If the market couldn't bear it, you'd have vacancy. But you do not.


I would have been part of a development project that had it been approved[0], would have been involved in selling a high rise of condos, and the question that kept coming up for me is: "how hasn't someone undercut this market yet?" which is why I pursued it.

Because for instance, you'll rent at 30%, but if there was honest market pressure (and lets face it, there isn't) why wouldn't someone else rent at 28%? Or 25%? etc.

Zoning has real hidden costs, as do all the review stages etc.

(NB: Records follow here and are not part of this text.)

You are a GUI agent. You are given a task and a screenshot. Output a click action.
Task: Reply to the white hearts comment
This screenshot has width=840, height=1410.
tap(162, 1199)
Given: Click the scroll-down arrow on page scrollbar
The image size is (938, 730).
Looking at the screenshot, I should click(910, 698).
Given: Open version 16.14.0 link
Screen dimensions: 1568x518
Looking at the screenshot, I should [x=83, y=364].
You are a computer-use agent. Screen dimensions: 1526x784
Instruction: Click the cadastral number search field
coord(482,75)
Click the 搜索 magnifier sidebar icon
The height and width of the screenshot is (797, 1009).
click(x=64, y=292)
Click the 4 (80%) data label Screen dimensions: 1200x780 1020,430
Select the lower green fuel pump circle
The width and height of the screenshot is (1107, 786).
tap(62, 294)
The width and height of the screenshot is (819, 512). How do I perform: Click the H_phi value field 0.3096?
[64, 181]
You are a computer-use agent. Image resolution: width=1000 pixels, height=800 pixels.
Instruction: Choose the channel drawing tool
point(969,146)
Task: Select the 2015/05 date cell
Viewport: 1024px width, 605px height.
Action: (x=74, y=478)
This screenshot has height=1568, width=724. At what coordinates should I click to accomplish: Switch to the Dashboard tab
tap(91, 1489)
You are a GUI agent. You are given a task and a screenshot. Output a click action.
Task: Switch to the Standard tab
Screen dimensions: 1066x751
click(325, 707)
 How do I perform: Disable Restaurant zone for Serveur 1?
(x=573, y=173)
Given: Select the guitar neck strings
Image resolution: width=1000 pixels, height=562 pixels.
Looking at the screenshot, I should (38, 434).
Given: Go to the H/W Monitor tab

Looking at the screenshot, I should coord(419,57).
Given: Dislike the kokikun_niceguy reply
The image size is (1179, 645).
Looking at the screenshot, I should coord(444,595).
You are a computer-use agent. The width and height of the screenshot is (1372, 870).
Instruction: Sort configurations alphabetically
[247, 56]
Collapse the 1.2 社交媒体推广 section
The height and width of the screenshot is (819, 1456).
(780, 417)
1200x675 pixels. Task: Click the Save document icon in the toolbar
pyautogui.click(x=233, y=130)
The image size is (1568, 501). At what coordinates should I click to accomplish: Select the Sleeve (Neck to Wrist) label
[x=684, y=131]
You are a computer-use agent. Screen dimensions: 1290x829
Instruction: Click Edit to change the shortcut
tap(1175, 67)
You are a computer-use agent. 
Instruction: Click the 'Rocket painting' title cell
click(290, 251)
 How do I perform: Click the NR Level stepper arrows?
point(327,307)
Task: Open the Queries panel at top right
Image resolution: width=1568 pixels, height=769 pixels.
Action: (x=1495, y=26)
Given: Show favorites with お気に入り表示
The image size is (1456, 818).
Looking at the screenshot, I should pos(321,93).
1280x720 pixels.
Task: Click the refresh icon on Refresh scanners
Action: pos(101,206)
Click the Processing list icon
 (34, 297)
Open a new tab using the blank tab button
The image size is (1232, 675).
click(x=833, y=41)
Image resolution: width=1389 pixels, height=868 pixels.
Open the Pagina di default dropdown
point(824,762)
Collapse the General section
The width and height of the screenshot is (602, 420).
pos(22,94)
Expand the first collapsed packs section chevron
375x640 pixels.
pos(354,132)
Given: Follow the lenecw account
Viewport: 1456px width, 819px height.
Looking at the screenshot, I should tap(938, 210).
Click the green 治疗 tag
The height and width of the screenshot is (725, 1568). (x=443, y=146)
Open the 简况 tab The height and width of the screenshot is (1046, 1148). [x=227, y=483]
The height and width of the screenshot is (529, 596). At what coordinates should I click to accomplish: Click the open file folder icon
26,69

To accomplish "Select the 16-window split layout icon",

Whats funny is how stable all this has been for landlords, builders (to some degree) and realtors. If an area is desirable to live in, you would see economies of scale trickle in - like I mentioned in other comments, why do you think we don't see 25 story condos in desirable areas? Thats zoning in action. You literally can't build it even if you had all the money in the world, because the local laws won't allow it[1]

>Progress & Poverty

The Georgism book? I have read it, been some time since I have and should really revisit it.

[0]: fellow local citizenry ultimately rejected my proposal - I knew it was likely but I had to try. Thats why I have a niche business on that plot now.

[1]: and I have some first hand experience here, its what I originally wanted to do with an aforementioned plot of land that is now a niche little farm growing speciality apple varieties


> Because for instance, you'll rent at 30%, but if there was honest market pressure (and lets face it, there isn't) why wouldn't someone else rent at 28%? Or 25%? etc.

They do! And then like all other markets, equilibrium is found, and that equilibrium point is what moves up as incomes move up.


They don’t though not really. We didn’t allow housing to have the same elastic market fluctuations all other markets do.

Yes, there can be minor variations in prices (especially with renting) but the fact of the matter is unlike any other market there is artificial scarcity up and down the chain with real estate


> there is artificial scarcity up and down the chain with real estate

Which, according to this analysis, does not actually significantly affect prices relative to other factors.

I understand your theory and I intuitively don't find it "wrong" per se, but you're staring at an analysis that shows you otherwise. Your critique of it not factoring in things like policy is explicitly wrong: all of those factors are fully accounted for in the ultimate supply elasticity.

So if policy is accounted for (it is), and your theory doesn't hold, it's time to either come up with a different critique of the study or acknowledge it as clear evidence against your theory.


It accounts for them in as so far as acknowledging their existence and assigns them limited scope.

What this paper misses is the behavioral economic aspects that these regulations promote, or more importantly do not promote.

They can see the trees but are missing the forest.


No, those policies only matter, definitionally, in so far as they actually affect the elasticity of supply. The elasticity of supply is what they measured and found it does not matter, ergo those policies (and all related hypothetical supply-elasticity-affecting forces) effectively do not matter relative to other factors (well, one factor in particular: income).


I would have dug a hole and filled it with water if they rejected my permit.


If you set your rent at 30% and months, maybe years go by and no one applies, what do you do?


This is discussed elsewhere but "market prices" are a distribution of bids and asks. A buyer or seller can be on the high or low end of that distribution, which does not change the fact that the distribution itself moves up as local incomes go up.


Market prices are based on whatever number the investor decides to make up.

Whether it be another investor or a website telling them to do so. There is no basis in reality.

The "housing shortage" is really an "affordable housing shortage". Don't get the 2 confused. One is based on reality...one is based on speculation.


Wouldn't allowing for high raises raise land value alot for homeowners in say SF?

I.e. it would be in their financial interest to allow it.